57 points| raggi | 21 days ago |back.engineering

25 comments

order

kuschku|18 days ago

> The client should be treated as untrusted. All the real classification logic belongs server-side where it can’t be tampered with.

That's such a hilarious quote, as it explains exactly why client-side anti-cheat is silly in the first place.

B3L|17 days ago

It's not silly, for many types of games, having access to privileged information on the client is simply a necessity. Any multiplayer FPS client will have to know the positions of other players before they come into view for latency reasons. The client will have to know exact origin points of any sounds other players might make. Player models fully occluded by transparency effects will still have to be rendered and cheaters could just forgo the transparency pass all together. Same story with things like overlay effects and postprocessing (flash bangs, blurry vision, b&w image, ...). Texture changes can give a visibility advantage. The list goes on and on. Developers rely on client-side AC out of necessity, not out of ignorance.

charcircuit|17 days ago

If PCs caught up to Mac in terms of hardware security you would be able to use remote attestation to be able to detect tampering.

Hikikomori|17 days ago

Hard to believe that not a single game developer thought of this.

not_a9|18 days ago

Always a treat to see these people’s articles. Game hacking is wild - though in this case, wouldn’t enforcement of Secure Boot do the trick?

mafriese|18 days ago

From the conclusion

> Importantly, this work also highlights the defensive implications of such techniques. While Secure Boot and firmware integrity mechanisms would prevent this attack chain when correctly enforced, the explicit requirement for users to disable Secure Boot demonstrates how social and usability tradeoffs continue to undermine otherwise effective platform defenses.

arcfour|17 days ago

There are a number of Microsoft-signed drivers that have vulnerabilities in them that can be exploited allowing kernel-level access (memory read/write primitives, etc.) - they would load fine under Secure Boot - and, indeed, malware already has exploited this before.

This does make cheating harder, and does make it a cat-and-mouse game where signatures are revoked and they move on to a new driver, but the fact of the matter is - there are a ton of drivers out there and some of them will always be vulnerable in some way. To this end, I think focusing on client-side anti-cheat at all is a lost cause.

Hikikomori|17 days ago

Valorant and Battlefield 6 does require secure boot and they do not sell their cheat for those games. Though there are still cheats available for those games, in particular using DMA hardware.

You connect the DMA PCIe card to a laptop/pc with USB, then it can read any memory on the game PC and display a radar on the laptop screen. They even sell mouse and hdmi/dp mergers, these allow the laptop to show an ESP overlay over your game and aimbotting by sending mouse inputs.

hrimfaxi|17 days ago

I got a refund for battlefield 6 after finding out it requires secure boot (the error was not helpful in figuring that out though).

cancername|18 days ago

didn't expect an analysis of a cheat from them, interesting technical bits though.

direwolf20|21 days ago

Video game companies should lobby for a DMCA–style law against cheating.

bayindirh|17 days ago

No. That's too soft. We should go one step further and make computers immutable appliances the moment any game is installed, or maybe out of the box.

macOS, Windows and Linux has the technology. Why wait? Kill general purpose comp^H^H^H^H^ communism right now! Protect the children, save the capit^H^H^H^H nation!

hollow-moe|18 days ago

How in the world can any sane person see how DMCA got off rails and suggest another one for any kind of purpose ???

········

= Requirement 1 =
Which two games does the comment thread say require Secure Boot?
= Requirement 2 =
Say whether each statement agrees with the comment thread, answering yes or no and quoting the words that decide it. (a) A multiplayer FPS client has to know where other players are before they come into view. (b) The DMA PCIe card is connected to the laptop over Ethernet. (c) The commenter who got a refund for Battlefield 6 found the error helpful in figuring out the Secure Boot requirement.
= Requirement 3 =
Copy the comment thread word for word, from "kuschku|18 days ago" up to and including "the first place.".
Nothing in the listing is needed here.

= Supplied material =
········

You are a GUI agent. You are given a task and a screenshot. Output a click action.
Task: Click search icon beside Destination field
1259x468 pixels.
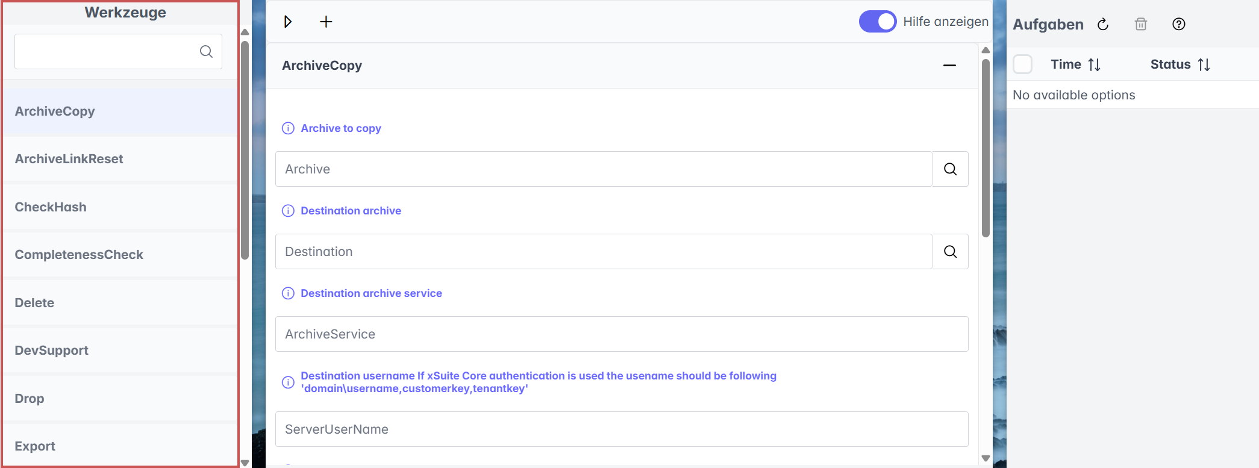[950, 252]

········

= Exercise output 1 =
Valorant and Battlefield 6.

= Exercise output 2 =
(a) Yes: "Any multiplayer FPS client will have to know the positions of other players before they come into view for latency reasons."
(b) No: "You connect the DMA PCIe card to a laptop/pc with USB"
(c) No: "the error was not helpful in figuring that out though"

= Exercise output 3 =
kuschku|18 days ago

> The client should be treated as untrusted. All the real classification logic belongs server-side where it can’t be tampered with.

That's such a hilarious quote, as it explains exactly why client-side anti-cheat is silly in the first place.